Someone showed me a copy of Playboy magazine in which appeared an article by comedian Bill Maher concerning a book he's about to publish. The book apparently attacks all religion. I think the illustration of Maher that accompanied the article was meant to be flattering, but it didn't seem so.
The article mentions an image of a giant in Ireland (I think), carved into a hillside. The reference is meant to illustrate that people will preserve religious images long after the particular religion has died, but the real purpose of the reference is, predictably, to go for a penis-joke. Then Maher slides over to more established religions and mocks the opulence of the Vatican. Gee, that's a new one. Finally he gets to his point, which is apparently that belief in "groundless" things leads to all manner of evil.
That the article should appear in Hefner's surreal, exhausted magazine is itself amusing--an attack on religion sandwiched between the ultimate Middle Schooler's airbrushed, Barbie-esque nudes and lame cartoons. More amusing is the sense one gets that Maher takes himself seriously as a critic of religion and as a "thinker," and that he imagines he's breaking new ground. I think he may also believe he's being slightly mischievous as he attacks religion. On his HBO show, he often gets a look on his face that suggests he thinks he's being quite daring. "Watch this: I'm going to say the F-word!"
Well, if groundlessness is the criterion, he should also attack everything else human. It's not as if science is based on solid ground, for example. Just ask Hume--or Einstein. The more science discovers, the more Jello-like becomes the "ground" on which it's based. Also, what is more absurd--religion or stand-up comedy? A priest or a diminutive fellow wearing makeup and reading from a tele-prompter? I should think it's at least a toss-up.
I think one key to a humorous and by no means stupid fellow like Maher is, ironically, his naivete. He seems ultra-hip, ultra-cynical, and jaded. When he was on top of the mass-media world with a show called Politically Incorrect, he fashioned himself a gadfly who would say all manner of offensive things, allegedly insulting the "politically correct" [whatever that means] Left and the prudish Right. Ah, but who fired him and for what? His corporate bosses fired him for suggesting that terrorists who blow themselves up are braver than American pilots who drop bombs. So, of course, it wasn't feminists or professors or multicultural theorists or pastors' wives in Nebraska who got offended and censored him by firing him. It was the corporate suits.

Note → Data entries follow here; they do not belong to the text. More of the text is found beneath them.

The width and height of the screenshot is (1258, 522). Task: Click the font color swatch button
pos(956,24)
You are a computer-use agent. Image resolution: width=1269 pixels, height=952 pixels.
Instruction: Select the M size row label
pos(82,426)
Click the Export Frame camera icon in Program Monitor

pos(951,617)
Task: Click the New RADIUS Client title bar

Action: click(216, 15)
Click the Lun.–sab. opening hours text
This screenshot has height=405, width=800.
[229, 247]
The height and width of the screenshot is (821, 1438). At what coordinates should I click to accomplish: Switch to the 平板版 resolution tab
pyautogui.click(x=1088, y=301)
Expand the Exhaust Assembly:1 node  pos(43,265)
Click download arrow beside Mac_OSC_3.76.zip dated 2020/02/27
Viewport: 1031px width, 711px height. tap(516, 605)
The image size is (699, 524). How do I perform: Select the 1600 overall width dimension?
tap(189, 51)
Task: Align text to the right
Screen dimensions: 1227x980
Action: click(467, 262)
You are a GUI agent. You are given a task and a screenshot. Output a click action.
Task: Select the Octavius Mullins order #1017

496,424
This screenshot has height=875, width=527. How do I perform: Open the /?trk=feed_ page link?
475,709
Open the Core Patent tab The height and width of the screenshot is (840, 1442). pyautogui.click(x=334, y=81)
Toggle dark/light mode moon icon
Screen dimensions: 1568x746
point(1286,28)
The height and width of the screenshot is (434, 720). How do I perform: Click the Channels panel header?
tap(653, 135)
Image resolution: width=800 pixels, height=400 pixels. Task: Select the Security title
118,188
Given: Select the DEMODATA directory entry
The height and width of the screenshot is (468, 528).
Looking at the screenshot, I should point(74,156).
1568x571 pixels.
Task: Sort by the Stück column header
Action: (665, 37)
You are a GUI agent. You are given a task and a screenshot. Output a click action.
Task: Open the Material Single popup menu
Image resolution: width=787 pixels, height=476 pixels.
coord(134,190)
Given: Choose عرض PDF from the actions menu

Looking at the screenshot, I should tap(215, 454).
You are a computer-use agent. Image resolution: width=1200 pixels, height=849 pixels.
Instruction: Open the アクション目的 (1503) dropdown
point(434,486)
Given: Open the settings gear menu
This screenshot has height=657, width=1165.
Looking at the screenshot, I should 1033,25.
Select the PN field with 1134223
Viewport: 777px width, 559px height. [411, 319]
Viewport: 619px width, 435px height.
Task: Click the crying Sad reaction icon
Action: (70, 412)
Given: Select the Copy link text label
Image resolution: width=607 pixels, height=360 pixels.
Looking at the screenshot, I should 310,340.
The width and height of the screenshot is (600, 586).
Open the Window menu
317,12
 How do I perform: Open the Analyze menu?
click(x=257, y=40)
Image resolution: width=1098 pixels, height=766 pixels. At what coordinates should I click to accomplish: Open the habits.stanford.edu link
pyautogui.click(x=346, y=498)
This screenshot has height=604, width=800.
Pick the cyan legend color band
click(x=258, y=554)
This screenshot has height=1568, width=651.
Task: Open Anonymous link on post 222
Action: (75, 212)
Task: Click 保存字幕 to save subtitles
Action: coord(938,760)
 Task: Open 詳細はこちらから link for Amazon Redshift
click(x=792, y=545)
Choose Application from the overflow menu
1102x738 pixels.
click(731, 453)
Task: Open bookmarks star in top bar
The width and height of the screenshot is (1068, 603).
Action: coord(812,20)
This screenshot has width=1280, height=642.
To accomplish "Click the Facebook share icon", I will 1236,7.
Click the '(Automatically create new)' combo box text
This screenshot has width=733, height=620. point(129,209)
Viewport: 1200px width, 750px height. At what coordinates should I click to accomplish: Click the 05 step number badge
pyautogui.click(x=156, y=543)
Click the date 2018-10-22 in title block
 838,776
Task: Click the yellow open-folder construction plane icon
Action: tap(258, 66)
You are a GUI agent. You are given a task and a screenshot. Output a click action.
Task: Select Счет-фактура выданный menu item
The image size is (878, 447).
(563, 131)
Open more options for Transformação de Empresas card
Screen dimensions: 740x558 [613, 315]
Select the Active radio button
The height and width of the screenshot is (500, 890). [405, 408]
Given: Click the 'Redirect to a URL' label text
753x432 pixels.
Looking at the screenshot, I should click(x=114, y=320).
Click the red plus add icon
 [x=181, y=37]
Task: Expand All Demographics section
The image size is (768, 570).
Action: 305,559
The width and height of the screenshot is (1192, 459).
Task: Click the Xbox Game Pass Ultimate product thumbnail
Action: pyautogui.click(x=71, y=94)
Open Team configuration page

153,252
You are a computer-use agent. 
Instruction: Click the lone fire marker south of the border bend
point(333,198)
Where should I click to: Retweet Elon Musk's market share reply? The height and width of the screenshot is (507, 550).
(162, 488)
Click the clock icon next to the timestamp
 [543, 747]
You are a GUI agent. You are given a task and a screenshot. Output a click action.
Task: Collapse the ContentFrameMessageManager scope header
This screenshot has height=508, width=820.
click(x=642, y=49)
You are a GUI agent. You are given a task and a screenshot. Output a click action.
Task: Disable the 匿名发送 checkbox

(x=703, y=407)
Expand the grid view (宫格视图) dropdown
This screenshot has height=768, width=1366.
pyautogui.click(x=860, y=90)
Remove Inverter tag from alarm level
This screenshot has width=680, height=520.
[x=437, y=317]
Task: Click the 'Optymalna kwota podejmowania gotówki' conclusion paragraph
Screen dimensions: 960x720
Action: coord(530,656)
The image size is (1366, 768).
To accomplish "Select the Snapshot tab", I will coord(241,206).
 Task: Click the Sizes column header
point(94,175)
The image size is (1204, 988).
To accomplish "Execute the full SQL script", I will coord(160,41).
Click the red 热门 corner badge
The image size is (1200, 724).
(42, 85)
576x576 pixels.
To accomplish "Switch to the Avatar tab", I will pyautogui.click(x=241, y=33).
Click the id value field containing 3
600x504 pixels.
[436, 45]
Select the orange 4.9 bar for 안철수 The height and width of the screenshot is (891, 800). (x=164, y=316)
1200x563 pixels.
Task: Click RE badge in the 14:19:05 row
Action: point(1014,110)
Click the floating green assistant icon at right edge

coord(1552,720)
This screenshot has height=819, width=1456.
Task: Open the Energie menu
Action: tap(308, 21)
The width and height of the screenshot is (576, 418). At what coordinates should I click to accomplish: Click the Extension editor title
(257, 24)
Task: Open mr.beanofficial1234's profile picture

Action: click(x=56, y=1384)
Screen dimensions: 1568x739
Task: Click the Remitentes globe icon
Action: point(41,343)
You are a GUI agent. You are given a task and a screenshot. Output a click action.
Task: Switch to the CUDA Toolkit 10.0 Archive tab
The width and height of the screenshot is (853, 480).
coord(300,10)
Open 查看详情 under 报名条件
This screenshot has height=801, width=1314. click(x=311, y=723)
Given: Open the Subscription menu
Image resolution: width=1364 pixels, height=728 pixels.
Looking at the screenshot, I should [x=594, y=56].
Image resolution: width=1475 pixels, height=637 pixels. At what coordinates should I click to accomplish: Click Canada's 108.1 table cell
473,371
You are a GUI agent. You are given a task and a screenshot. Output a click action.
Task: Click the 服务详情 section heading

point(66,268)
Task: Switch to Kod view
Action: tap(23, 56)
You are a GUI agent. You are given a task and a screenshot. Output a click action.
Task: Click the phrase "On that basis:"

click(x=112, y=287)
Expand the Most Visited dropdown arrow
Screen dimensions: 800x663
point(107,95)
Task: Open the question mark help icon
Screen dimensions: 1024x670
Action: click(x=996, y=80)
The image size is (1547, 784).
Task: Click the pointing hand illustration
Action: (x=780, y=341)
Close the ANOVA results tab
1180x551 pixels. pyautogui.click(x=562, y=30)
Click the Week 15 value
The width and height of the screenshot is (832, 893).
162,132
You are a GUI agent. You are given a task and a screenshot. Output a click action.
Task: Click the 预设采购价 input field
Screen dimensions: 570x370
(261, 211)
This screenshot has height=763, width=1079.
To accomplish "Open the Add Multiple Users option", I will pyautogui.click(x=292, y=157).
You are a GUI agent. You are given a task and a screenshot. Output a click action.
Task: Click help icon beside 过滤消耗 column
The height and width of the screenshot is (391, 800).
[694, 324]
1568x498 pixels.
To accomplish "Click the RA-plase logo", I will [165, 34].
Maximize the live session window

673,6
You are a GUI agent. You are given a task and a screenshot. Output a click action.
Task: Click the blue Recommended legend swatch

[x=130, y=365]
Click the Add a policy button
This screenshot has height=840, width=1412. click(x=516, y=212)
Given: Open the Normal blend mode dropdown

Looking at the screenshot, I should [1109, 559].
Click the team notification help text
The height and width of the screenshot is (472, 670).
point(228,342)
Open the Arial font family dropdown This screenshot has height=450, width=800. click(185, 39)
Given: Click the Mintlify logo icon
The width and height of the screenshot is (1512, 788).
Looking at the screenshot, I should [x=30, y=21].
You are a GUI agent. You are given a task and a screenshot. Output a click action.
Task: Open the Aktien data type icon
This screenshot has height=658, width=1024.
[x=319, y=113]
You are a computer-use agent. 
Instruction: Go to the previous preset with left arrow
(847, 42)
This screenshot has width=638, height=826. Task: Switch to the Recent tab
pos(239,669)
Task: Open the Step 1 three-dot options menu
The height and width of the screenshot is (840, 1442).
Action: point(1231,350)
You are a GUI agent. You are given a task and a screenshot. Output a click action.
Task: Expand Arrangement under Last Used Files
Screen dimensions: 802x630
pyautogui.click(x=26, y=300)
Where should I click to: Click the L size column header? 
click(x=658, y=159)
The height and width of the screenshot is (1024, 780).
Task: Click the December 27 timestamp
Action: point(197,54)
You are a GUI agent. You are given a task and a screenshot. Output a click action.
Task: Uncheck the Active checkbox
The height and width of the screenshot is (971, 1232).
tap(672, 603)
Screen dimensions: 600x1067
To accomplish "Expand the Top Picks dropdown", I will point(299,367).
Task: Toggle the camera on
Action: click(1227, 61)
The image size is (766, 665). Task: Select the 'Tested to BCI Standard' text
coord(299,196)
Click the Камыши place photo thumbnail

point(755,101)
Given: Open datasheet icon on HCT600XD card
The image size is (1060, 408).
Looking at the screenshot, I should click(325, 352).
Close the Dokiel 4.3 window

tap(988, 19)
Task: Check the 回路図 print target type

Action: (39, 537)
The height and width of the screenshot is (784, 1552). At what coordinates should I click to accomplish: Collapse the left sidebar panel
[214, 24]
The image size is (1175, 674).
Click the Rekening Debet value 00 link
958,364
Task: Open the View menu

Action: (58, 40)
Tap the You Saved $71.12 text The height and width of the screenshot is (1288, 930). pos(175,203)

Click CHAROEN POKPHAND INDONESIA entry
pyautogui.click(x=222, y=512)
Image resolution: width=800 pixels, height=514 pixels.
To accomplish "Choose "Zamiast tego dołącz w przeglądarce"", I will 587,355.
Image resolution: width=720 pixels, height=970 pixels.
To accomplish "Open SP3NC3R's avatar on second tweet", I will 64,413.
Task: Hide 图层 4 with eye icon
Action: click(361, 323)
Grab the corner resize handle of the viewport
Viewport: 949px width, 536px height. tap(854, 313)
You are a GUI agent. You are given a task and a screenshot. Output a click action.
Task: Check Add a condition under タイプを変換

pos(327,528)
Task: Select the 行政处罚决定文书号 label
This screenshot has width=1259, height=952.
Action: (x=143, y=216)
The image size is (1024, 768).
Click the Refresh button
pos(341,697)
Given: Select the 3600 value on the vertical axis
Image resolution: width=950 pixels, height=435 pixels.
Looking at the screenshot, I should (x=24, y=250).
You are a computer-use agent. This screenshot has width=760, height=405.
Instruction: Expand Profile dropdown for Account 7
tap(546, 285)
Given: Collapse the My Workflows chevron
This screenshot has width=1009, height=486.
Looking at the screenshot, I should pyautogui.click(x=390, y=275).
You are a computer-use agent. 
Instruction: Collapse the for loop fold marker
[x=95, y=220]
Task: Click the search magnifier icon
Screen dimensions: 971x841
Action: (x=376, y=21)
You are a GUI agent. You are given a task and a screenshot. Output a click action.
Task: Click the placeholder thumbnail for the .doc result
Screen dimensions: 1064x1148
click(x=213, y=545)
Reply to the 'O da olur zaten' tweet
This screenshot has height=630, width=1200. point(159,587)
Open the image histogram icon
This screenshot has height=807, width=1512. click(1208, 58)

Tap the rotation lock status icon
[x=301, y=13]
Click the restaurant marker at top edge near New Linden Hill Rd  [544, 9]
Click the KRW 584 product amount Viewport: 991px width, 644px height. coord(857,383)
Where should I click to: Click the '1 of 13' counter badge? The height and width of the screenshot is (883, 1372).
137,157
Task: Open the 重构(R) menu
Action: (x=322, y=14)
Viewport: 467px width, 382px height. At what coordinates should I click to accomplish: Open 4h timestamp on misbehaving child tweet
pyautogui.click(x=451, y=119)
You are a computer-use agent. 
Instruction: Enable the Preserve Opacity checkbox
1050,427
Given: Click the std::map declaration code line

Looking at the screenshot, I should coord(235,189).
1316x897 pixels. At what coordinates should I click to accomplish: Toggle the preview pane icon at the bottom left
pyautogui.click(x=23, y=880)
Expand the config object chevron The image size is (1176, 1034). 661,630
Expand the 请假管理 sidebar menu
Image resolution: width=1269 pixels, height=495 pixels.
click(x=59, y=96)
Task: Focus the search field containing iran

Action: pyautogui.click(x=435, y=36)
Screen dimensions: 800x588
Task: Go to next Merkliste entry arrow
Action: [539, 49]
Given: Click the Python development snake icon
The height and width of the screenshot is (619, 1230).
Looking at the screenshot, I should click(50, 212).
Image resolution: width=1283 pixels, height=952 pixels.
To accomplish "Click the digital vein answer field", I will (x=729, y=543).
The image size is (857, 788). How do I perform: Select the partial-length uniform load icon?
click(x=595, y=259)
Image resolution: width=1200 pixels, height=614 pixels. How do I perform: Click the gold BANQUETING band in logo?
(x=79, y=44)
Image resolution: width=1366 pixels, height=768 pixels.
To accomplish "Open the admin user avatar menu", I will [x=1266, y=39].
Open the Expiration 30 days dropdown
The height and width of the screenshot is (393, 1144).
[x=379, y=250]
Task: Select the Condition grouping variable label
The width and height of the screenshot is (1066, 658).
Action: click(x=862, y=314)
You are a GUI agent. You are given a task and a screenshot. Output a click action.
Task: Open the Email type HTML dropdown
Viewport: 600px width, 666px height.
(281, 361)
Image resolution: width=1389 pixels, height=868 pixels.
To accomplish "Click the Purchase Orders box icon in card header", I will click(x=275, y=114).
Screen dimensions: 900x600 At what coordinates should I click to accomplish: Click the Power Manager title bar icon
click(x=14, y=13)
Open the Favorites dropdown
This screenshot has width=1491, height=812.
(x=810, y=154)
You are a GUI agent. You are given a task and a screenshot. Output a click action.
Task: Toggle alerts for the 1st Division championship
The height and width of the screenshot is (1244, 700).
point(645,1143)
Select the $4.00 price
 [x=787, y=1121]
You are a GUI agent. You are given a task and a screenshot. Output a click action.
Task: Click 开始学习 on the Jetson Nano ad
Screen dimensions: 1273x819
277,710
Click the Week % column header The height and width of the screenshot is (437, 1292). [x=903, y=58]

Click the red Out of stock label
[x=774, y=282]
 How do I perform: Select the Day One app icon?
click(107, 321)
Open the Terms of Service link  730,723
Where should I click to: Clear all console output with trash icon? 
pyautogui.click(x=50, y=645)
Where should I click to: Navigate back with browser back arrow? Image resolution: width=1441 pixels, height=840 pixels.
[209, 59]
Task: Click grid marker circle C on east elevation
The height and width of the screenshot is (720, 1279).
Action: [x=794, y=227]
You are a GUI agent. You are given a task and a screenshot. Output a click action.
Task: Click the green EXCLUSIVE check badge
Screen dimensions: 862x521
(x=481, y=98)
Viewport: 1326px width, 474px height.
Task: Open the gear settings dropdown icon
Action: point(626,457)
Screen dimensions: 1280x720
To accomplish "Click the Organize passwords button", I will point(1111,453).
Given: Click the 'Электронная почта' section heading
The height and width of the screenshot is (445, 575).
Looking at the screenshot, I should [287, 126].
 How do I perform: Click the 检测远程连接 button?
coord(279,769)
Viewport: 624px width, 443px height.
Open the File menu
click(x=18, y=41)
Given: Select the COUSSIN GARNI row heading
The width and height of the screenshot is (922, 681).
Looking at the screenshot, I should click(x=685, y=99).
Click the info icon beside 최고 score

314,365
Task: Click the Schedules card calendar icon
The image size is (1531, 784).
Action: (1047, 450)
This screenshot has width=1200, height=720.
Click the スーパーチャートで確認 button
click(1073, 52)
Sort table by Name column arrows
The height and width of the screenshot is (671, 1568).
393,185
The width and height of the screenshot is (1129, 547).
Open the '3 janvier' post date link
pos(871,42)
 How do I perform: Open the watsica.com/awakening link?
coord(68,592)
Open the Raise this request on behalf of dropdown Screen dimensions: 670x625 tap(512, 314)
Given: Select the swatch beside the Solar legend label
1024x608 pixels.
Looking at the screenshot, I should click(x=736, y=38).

And for some reason, he didn't see it coming: that was the surprising part. He seemed to assume his carefully modulated mischief, with good ratings, wouldn't piss off the corporate types. Oops, one slip, and you're out.
Now, like Christopher Hitchens, he seems to have discovered atheism and wants to tell the world. Next, I suppose, will come some breaking news about gravity. As a friend of mine (an atheist and politically radical person) used to say, "Get in the game," meaning: People have been having these arguments about religion since religion came on the scene. Nothing Maher asserts hasn't been asserted more effectively than by writers in the tradition, including contemporary ones like Garry Wills. And then there's this: the atheist jokes aren't that funny. I think there's probably a more productive comic vein to mine at this point than religion, just as there may be a slightly more daring magazine (ya think?) than Playboy. In other words, snore. Bertrand Russell is a lot funnier than Bill Maher when it comes to atheism, and Bertrand is dead.
The one fellow on Maher's show recently who seemed to get the better of him was Russell Simmons, the record producer and inventor of Def Poetry Jam. Maher was mocking how ego-maniacal most Hip Hop artists seemed to him, and Russell Simmons merely observed, ". . Whereas you have no ego?"
God must be quaking in the celestial boots after hearing about Maher's impending attack.